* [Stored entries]
——————
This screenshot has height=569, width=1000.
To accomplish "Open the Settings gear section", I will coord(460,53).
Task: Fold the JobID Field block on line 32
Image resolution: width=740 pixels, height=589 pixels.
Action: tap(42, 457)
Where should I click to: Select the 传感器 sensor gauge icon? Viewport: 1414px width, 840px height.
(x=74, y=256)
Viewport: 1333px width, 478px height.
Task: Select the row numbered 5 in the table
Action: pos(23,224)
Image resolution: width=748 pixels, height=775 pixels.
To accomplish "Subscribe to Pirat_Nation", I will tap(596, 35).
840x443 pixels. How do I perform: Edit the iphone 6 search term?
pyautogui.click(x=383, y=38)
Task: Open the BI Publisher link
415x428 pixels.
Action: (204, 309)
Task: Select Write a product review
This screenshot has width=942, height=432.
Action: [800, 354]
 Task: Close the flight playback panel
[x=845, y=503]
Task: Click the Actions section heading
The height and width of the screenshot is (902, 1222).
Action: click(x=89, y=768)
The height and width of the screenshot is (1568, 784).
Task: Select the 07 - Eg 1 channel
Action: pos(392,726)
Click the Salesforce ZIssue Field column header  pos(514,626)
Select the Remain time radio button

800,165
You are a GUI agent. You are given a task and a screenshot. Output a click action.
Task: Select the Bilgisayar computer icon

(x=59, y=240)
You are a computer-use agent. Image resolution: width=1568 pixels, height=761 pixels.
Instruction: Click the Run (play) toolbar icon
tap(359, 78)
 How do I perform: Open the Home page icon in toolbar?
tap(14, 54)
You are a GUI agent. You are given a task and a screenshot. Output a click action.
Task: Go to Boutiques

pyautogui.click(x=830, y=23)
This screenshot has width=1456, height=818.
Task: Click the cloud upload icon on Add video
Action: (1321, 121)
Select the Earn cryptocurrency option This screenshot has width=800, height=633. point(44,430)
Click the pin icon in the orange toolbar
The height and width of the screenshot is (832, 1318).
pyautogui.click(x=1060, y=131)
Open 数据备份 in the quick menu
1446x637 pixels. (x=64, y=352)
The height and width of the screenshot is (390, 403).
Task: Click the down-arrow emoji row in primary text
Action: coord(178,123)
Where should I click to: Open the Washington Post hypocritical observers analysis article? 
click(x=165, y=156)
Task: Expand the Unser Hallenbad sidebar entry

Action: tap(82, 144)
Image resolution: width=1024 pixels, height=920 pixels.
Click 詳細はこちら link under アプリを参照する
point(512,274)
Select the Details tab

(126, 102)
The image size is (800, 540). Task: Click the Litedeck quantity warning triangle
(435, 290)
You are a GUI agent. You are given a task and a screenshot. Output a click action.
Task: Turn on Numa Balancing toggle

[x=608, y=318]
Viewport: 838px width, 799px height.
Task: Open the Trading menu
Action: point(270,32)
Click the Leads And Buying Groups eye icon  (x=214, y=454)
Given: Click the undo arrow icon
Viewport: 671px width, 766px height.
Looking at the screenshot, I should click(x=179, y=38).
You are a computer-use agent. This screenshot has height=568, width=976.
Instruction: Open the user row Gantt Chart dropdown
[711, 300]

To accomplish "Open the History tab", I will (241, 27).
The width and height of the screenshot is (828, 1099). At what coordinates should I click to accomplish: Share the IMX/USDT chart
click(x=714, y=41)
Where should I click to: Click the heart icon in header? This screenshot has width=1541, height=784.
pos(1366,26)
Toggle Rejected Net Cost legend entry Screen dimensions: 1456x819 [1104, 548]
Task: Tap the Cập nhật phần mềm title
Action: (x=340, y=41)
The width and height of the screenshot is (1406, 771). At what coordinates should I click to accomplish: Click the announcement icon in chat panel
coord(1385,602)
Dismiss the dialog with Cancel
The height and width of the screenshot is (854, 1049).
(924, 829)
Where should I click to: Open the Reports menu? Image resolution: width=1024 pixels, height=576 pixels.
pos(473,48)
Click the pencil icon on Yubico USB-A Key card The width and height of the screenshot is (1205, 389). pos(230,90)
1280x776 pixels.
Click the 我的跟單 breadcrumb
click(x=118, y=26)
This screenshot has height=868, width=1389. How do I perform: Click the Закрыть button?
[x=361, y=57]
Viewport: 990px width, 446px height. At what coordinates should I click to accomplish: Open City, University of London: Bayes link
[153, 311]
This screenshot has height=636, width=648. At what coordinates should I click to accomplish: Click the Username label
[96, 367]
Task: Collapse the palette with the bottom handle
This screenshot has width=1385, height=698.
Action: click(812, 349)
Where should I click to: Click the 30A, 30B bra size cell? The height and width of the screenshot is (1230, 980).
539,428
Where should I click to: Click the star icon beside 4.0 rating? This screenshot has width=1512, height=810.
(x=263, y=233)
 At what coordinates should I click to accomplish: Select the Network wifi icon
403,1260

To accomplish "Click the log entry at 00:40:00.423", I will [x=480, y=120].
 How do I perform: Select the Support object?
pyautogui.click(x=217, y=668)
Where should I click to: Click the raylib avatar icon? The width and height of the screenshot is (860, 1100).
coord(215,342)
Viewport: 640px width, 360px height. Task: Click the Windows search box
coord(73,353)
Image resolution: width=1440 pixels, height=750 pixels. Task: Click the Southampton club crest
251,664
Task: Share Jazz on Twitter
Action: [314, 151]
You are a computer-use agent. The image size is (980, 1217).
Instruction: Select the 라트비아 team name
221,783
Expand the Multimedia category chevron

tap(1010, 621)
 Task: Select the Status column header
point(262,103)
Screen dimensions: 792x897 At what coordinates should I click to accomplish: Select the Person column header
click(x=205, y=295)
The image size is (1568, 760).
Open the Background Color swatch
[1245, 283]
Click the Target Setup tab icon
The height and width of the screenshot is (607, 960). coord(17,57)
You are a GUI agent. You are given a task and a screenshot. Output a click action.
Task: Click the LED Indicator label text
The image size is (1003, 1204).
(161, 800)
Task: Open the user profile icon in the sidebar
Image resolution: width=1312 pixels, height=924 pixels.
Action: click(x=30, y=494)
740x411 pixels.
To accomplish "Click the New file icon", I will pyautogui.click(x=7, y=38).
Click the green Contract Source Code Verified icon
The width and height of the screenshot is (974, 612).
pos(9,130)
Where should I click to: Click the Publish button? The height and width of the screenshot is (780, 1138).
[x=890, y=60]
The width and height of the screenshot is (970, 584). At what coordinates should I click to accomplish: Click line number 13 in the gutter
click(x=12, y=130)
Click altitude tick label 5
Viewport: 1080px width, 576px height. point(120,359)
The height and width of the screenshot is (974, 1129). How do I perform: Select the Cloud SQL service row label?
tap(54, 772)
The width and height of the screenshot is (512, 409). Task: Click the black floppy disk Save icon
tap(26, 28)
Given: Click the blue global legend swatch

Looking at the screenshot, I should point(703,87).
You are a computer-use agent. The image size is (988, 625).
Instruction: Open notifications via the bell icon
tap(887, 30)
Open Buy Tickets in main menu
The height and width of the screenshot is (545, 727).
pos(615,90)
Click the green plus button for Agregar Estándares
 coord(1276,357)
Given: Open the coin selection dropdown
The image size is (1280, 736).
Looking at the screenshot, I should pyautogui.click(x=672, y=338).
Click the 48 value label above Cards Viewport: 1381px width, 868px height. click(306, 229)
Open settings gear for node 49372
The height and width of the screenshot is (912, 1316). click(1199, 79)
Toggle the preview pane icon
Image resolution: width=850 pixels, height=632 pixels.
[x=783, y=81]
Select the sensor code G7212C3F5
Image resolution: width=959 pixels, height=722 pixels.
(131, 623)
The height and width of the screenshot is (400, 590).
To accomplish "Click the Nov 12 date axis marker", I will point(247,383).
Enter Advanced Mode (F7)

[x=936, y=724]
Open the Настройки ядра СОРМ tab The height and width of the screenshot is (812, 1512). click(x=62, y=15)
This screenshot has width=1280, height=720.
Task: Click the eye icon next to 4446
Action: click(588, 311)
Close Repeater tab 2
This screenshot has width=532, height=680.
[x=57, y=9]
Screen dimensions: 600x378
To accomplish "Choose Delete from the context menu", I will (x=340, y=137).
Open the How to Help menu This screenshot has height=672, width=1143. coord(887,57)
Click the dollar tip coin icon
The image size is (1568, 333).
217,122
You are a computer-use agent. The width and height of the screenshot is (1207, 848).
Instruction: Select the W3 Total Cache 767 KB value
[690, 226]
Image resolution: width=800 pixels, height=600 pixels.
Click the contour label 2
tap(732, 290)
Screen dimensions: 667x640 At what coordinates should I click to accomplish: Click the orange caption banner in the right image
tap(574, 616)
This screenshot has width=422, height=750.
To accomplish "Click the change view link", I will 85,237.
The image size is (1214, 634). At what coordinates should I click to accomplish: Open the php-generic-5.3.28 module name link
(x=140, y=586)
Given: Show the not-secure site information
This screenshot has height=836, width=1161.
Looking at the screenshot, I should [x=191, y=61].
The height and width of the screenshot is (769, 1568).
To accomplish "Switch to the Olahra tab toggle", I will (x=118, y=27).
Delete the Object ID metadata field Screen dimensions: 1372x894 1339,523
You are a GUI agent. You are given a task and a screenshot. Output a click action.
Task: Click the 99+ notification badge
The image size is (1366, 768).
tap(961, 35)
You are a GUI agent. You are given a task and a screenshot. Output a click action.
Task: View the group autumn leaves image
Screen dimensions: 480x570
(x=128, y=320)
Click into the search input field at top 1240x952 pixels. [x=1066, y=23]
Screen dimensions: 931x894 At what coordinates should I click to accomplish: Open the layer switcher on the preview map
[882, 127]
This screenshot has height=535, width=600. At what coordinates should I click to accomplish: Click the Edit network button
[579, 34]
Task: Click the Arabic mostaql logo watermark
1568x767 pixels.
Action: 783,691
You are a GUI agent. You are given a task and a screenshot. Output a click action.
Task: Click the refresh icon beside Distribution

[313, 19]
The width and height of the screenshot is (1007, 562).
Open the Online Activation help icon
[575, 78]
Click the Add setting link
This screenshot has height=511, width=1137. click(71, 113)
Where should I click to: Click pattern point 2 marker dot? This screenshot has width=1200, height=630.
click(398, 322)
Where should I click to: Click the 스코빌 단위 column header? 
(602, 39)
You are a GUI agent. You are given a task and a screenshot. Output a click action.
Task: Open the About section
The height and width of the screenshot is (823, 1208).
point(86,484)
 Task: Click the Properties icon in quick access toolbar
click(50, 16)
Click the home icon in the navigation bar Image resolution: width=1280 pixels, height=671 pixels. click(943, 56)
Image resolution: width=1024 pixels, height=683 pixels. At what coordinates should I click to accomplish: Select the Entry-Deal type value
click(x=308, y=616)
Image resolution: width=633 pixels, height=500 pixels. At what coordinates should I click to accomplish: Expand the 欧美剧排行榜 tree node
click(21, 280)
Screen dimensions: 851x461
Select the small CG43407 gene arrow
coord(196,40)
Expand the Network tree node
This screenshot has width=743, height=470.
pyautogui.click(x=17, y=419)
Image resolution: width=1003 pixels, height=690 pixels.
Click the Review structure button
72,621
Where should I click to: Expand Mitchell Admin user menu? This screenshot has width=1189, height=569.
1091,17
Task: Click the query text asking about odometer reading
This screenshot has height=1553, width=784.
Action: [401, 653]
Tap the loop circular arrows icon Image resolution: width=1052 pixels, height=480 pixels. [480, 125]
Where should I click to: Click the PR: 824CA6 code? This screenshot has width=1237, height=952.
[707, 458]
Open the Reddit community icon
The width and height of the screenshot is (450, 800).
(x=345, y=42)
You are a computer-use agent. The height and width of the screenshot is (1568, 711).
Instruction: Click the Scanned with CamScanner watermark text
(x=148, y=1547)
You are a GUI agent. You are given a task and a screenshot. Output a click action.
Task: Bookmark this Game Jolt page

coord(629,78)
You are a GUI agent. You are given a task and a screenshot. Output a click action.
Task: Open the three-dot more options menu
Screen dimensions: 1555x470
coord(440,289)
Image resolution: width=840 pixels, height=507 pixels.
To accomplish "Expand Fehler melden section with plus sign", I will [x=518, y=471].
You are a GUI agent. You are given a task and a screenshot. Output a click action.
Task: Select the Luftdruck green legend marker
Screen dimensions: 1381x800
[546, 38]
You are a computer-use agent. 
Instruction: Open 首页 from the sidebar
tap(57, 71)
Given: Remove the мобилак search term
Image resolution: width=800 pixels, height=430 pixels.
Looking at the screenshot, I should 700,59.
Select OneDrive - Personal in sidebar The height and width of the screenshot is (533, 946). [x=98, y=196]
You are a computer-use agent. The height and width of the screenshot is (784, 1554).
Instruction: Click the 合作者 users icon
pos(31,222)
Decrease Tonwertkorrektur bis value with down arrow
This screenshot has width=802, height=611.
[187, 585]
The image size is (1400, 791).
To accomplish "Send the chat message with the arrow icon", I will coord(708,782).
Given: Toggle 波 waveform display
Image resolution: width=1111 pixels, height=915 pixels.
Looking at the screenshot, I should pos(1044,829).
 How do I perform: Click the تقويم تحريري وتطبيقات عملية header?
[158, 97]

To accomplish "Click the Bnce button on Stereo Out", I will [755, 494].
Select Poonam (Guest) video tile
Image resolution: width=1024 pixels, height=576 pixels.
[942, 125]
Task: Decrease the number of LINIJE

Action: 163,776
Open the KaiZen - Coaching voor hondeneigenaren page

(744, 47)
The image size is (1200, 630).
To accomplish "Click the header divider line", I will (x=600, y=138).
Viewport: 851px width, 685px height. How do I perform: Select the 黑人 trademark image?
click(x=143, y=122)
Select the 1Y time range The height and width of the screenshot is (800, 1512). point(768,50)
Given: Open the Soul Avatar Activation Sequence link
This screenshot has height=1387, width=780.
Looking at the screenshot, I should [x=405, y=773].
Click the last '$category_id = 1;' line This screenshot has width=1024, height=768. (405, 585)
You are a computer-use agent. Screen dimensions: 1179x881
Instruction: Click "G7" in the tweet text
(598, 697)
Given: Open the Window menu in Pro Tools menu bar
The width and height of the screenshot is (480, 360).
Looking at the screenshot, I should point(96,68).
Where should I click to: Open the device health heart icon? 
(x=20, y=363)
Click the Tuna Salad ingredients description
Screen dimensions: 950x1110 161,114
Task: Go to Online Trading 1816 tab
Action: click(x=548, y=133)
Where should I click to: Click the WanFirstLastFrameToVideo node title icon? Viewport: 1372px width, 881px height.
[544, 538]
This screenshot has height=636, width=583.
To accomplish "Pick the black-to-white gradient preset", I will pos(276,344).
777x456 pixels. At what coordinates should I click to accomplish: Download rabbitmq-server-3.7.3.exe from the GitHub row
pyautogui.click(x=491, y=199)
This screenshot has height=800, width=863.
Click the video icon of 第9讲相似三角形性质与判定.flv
——————
* [EXERCISE GOAL]
From the records above, transcribe exactly the run of lines that opens with the line holding "Image resolution: width=959" and closes with the line holding "Task: Click the 99+ notification badge", both included.

* [PROBLEM SOLUTION]
Image resolution: width=959 pixels, height=722 pixels.
(131, 623)
The height and width of the screenshot is (400, 590).
To accomplish "Click the Nov 12 date axis marker", I will point(247,383).
Enter Advanced Mode (F7)

[x=936, y=724]
Open the Настройки ядра СОРМ tab The height and width of the screenshot is (812, 1512). click(x=62, y=15)
This screenshot has width=1280, height=720.
Task: Click the eye icon next to 4446
Action: click(588, 311)
Close Repeater tab 2
This screenshot has width=532, height=680.
[x=57, y=9]
Screen dimensions: 600x378
To accomplish "Choose Delete from the context menu", I will (x=340, y=137).
Open the How to Help menu This screenshot has height=672, width=1143. coord(887,57)
Click the dollar tip coin icon
The image size is (1568, 333).
217,122
You are a computer-use agent. The width and height of the screenshot is (1207, 848).
Instruction: Select the W3 Total Cache 767 KB value
[690, 226]
Image resolution: width=800 pixels, height=600 pixels.
Click the contour label 2
tap(732, 290)
Screen dimensions: 667x640 At what coordinates should I click to accomplish: Click the orange caption banner in the right image
tap(574, 616)
This screenshot has width=422, height=750.
To accomplish "Click the change view link", I will 85,237.
The image size is (1214, 634). At what coordinates should I click to accomplish: Open the php-generic-5.3.28 module name link
(x=140, y=586)
Given: Show the not-secure site information
This screenshot has height=836, width=1161.
Looking at the screenshot, I should [x=191, y=61].
The height and width of the screenshot is (769, 1568).
To accomplish "Switch to the Olahra tab toggle", I will (x=118, y=27).
Delete the Object ID metadata field Screen dimensions: 1372x894 1339,523
You are a GUI agent. You are given a task and a screenshot. Output a click action.
Task: Click the 99+ notification badge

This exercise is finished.